Don’t worry too much about KRACK but minimize the usage of public WiFi for some time. “The scope of attack using KRACK is relatively narrow but yet it can serve as a tool for attackers,” said Andy Patel, security researcher for F-Secure Research Labs. “Even after this, if the tools for doing this attack are made extremely easy to use then the miscreants are sure to use them anyway.”
WPA2 standard, prevailing in almost all WiFi devices, can be used to extract information like messages, banking details and even intercept sensitive file, this was revealed by the same academics that discovered the WiFi security vulnerability. However, the hacker must be near the access point and website must not have proper encryption of user’s data.
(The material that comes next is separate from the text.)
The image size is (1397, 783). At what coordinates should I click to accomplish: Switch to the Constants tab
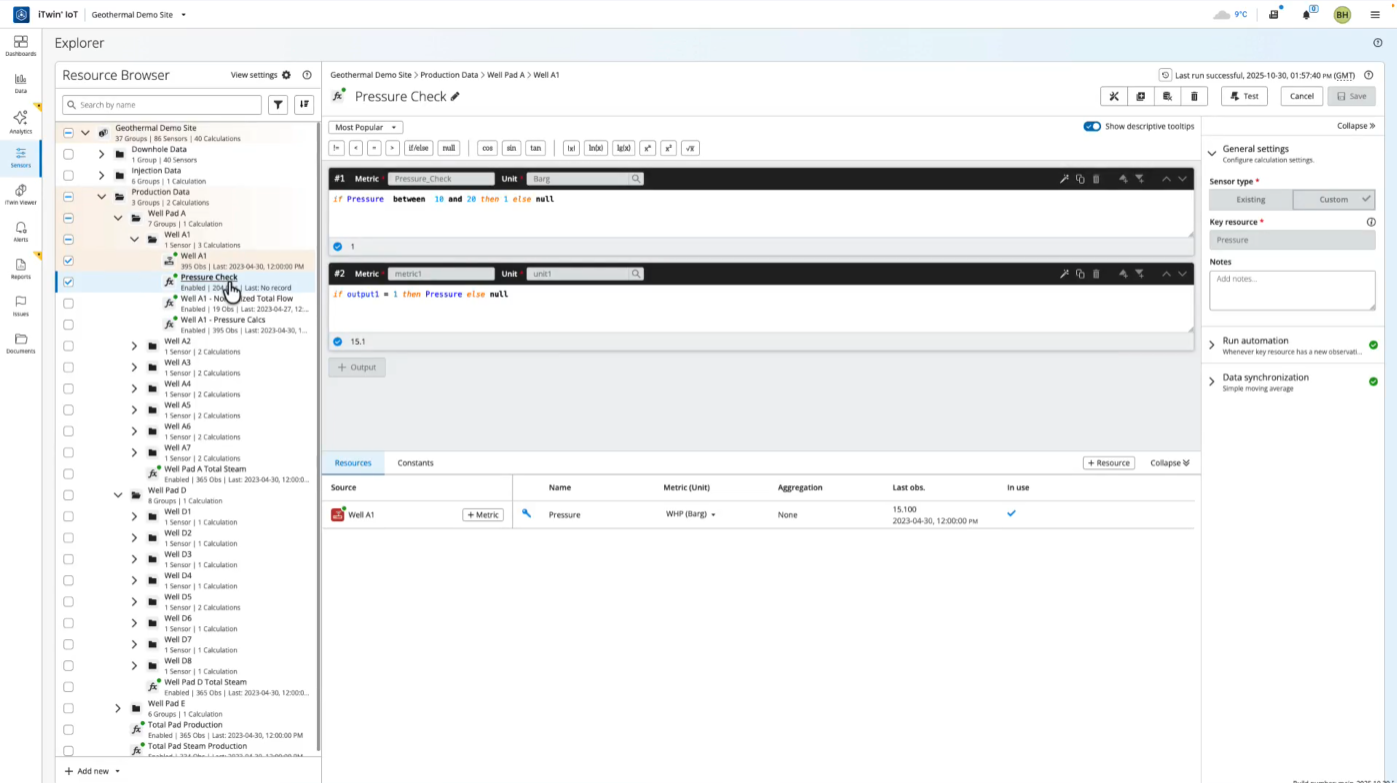click(415, 463)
Usage of KRACK for other than research purpose is rare but yet it is possible. Public WiFi is the most preferred target for this attack as they are not usually well secured. Patel calls them “Fundamentally Insecure”.
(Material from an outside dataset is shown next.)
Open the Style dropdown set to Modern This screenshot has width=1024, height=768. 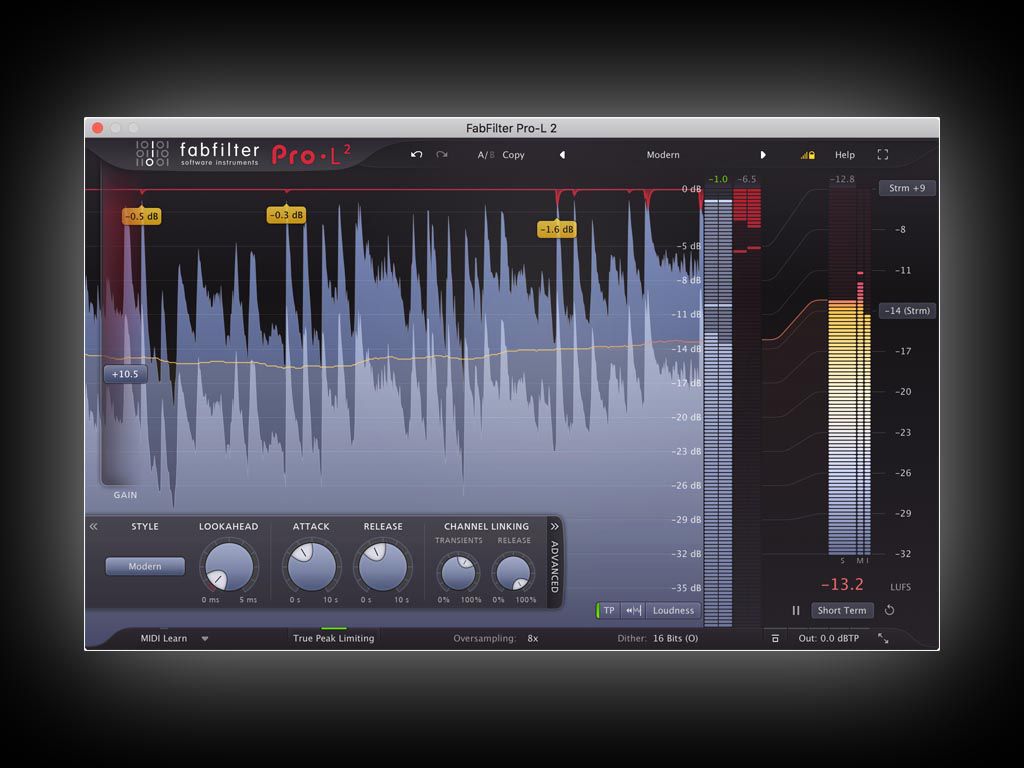click(144, 566)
Sky is the most popular provider of Public WiFi in UK. Another company named Cloud has over four million users per week and has over 20,000 WiFi hotspots in UK. Free WiFi hotspots are usually provided by the same company.
Pubs, Hotels and other companies have to pay Sky customers in order to be a part of it. According to the terms and conditions for pubs, Sky has to provide an Edge router that acts as a hotspot. Business Networks are also vulnerable to KRACK attack as they have lots of users connected to one access point.
You must be wondering what can be done. Public spaces and offices running WiFi routers and hardware need to update their systems. Sky is working out whether a fix is required or not for KRACK attacks on its products. A spokesperson said that customers will be acquainted if there is any action required. If any update comes out then it will be pushed off automatically.
The same updating is required by consumers. Mobile Phones and Tablets should have the latest updated software as soon as the updates are out by manufactures.
Patel recommend the usage of the Cloud VPN (Virtual Private Network) over Public WiFi access points.
Let’s consider Home Routers now, BT and Virgin has stated that they are aware about the KRACK and they are checking whether their devices need any update or not. TalkTalk is also looking at whether any update is required.
Some of the other companies have already issued fixes for KRACK vulnerability. Apple says that it has made a fix for iOS, MacOS, and its TV and Watch operating system which will be included in the update coming after few weeks. Microsoft says that they have released the update on October 10, and Google says that it will issue a fix in “coming weeks”.
Moreover, Cisco has issued a security advisory that gives details about all the affected products, Intel has also done the same, and WiFi alliance has issued new guidelines for the same.